Written request A: In the passage on Henry Lytton's career, replace "motor-car" with "automobile" and write out the text between "A tragic motor-car" and "matter of weeks.", inclusive.
Written request B: Which injuries did Lytton suffer in the accident described in the passage on Henry Lytton's career? List all of them.

Document passage:
When the tour ended, Lytton and many of the Company left the D'Oyly Carte organization, transferring to the Adelphi where he appeared in The Earl and the Girl. He performed in West End musical comedies for the next four years, appearing in The Talk of the Town, The White Chrysanthemum, The Spring Chicken, The Little Michus, and My Darling. During his absence from the Company, Lytton rejoined many of his former colleagues for the Ellen Terry benefit at Drury Lane in June 1906, appearing as Counsel for the Plaintiff in Trial by Jury, a role he'd not played with the D'Oyly Carte. He returned to the D'Oyly Carte and the Savoy from June to August 1907 as Strephon in Iolanthe at the tail end of Carte's First London Repertory Season. He then went on tour in My Darling, but returned to the D'Oyly Carte in April 1908 for the beginning of the Second London Repertory Season. It ran until March 1909. This time his roles were the Mikado of Japan in The Mikado, Dick Deadeye in H.M.S. Pinafore, Strephon in Iolanthe, the Pirate King in The Pirates of Penzance, and Giuseppe in The Gondoliers. (He would also fill briefly in August 1908 for C. H. Workman as Ko-Ko in The Mikado and Sir Joseph in Pinafore.)
In March 1909 Lytton joined the D'Oyly Carte Principal Repertory Opera Company on tour:this time as principal comedian, replacing Charles R. Walenn. From that point forward he would play all the "Grossmith" parts (J. W. Wells, Sir Joseph, General Stanley, Bunthorne, Lord Chancellor, Gama, Ko-Ko, Robin, Point, and the Duke) for the next twenty years, and all save Major General Stanley (which he yielded to Martyn Green in 1929) and Robin Oakapple (which Green assumed in 1931) for the next twenty-five. Lytton was knighted in 1930, a rare honor for an actor at the time. He is the only person to be so honored for service to Gilbert and Sullivan.
A tragic motor-car accident, in which Lytton was driving, claimed the life of Bertha Lewis in May 1931. Lytton himself suffered rib, leg, and kidney injuries, but was able to return to the stage within a matter of weeks.
Sir Henry's final appearance with D'Oyly Carte Opera Company was at the Gaiety Theatre, Dublin, in June 1934, as Jack Point in The Yeomen of the Guard. It was not, however, his last appearance on the stage. He appeared at Christmas 1934 in Aladdin at Prince of Wales's Theatre, Birmingham, his first and last appearance in pantomime.

Extracted data:
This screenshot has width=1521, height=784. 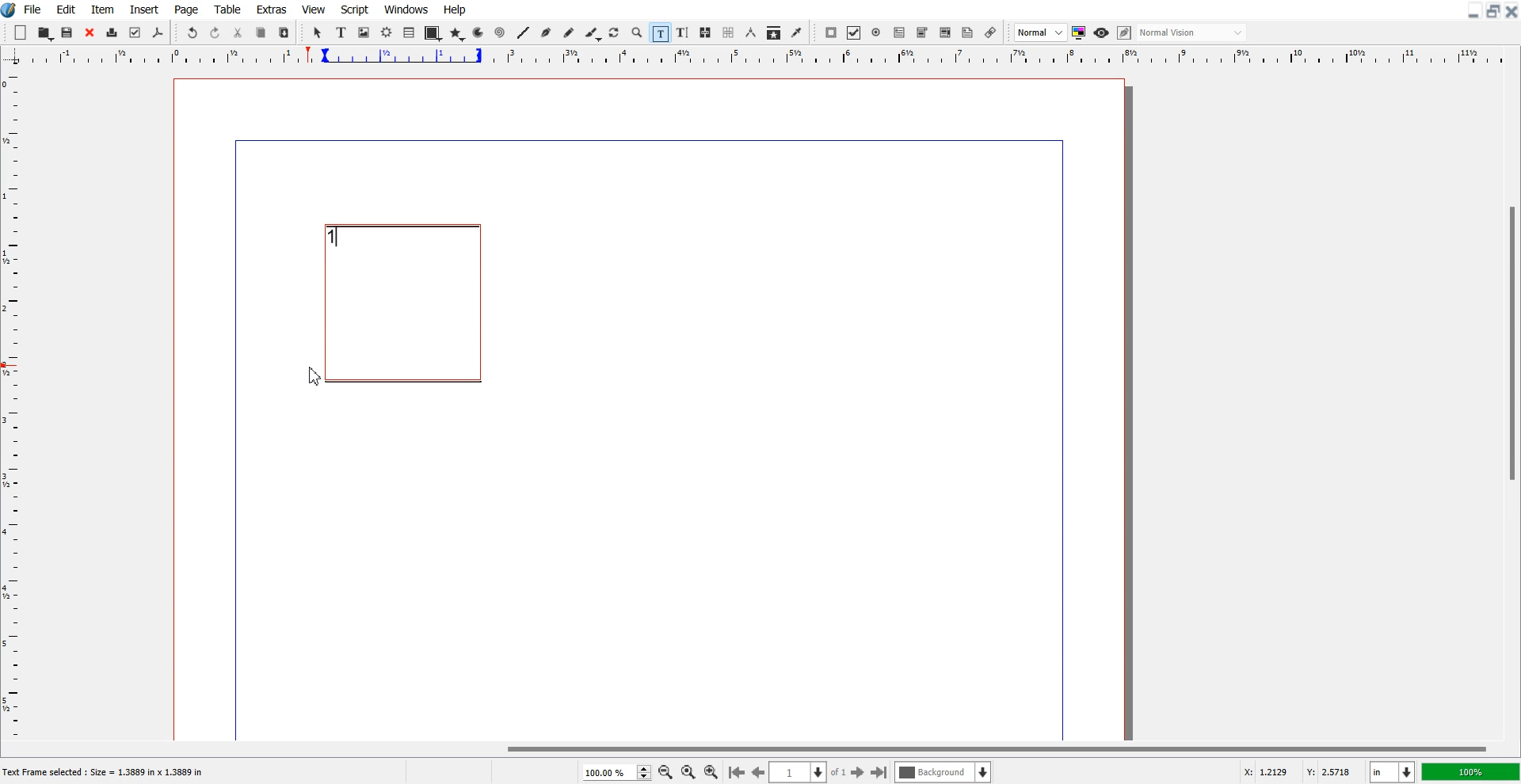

* * *

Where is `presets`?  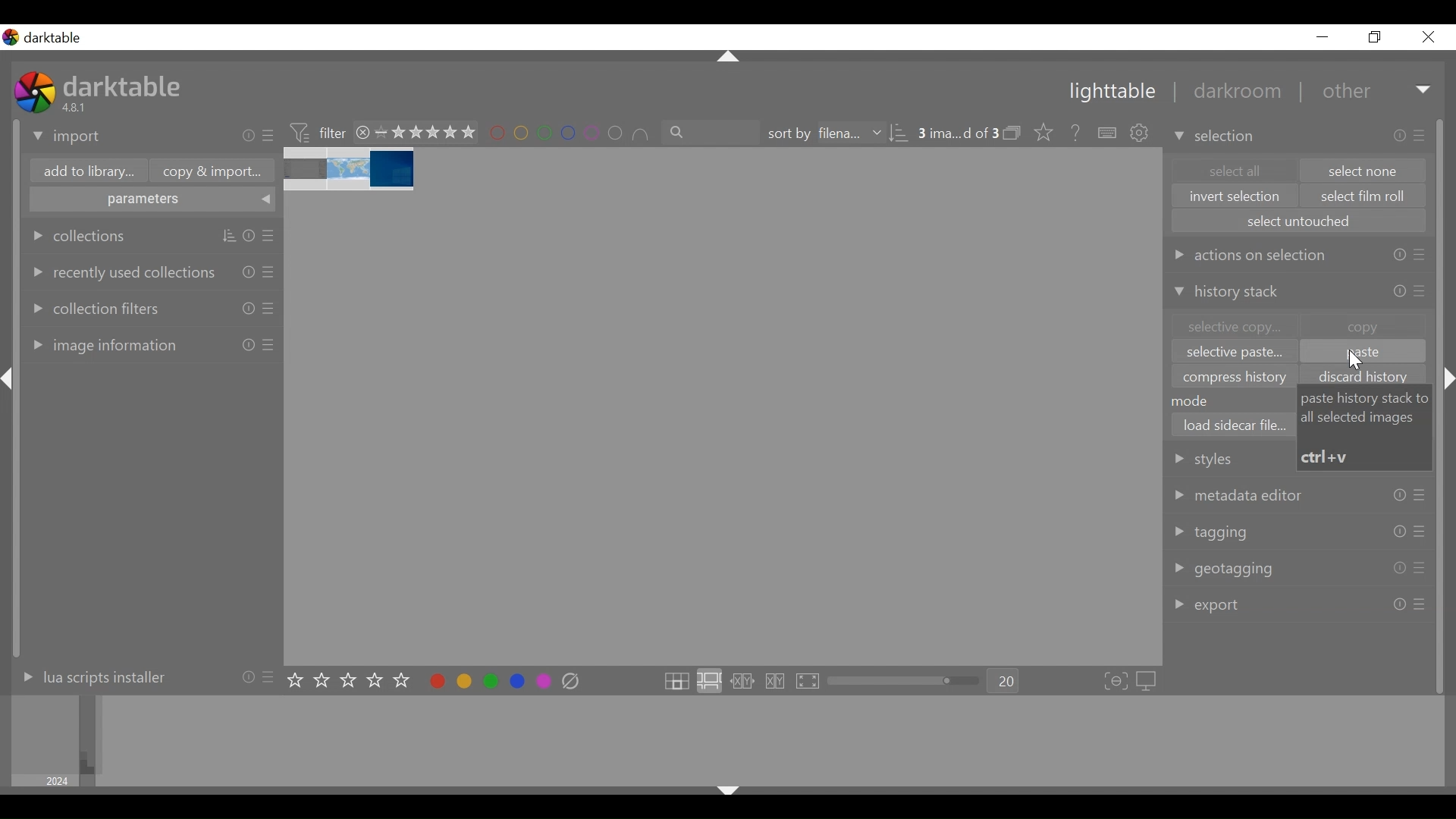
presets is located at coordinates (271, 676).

==

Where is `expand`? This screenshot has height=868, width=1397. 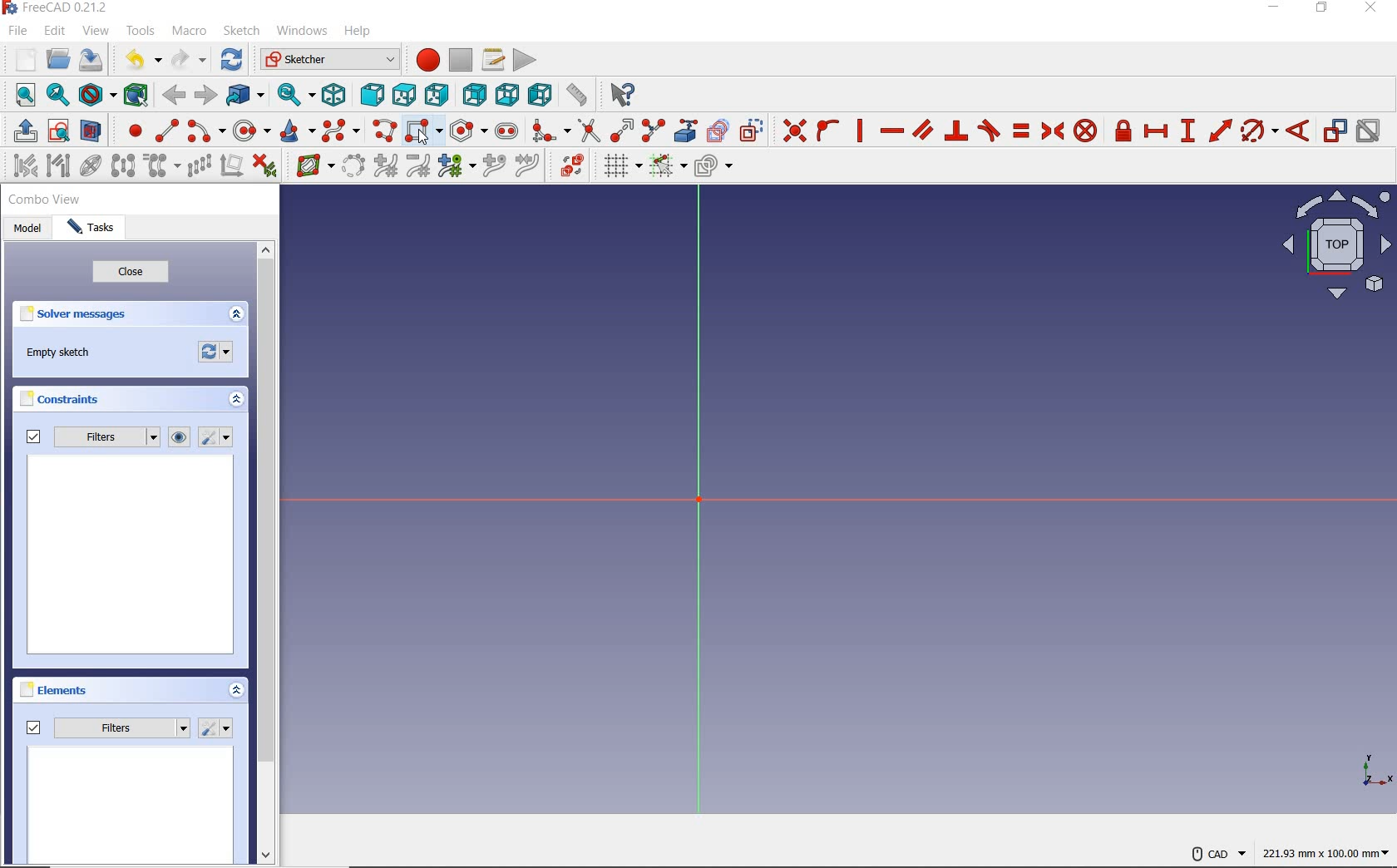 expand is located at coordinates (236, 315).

Worked solution A:
A tragic automobile accident, in which Lytton was driving, claimed the life of Bertha Lewis in May 1931. Lytton himself suffered rib, leg, and kidney injuries, but was able to return to the stage within a matter of weeks.

Worked solution B: Rib, leg, and kidney injuries.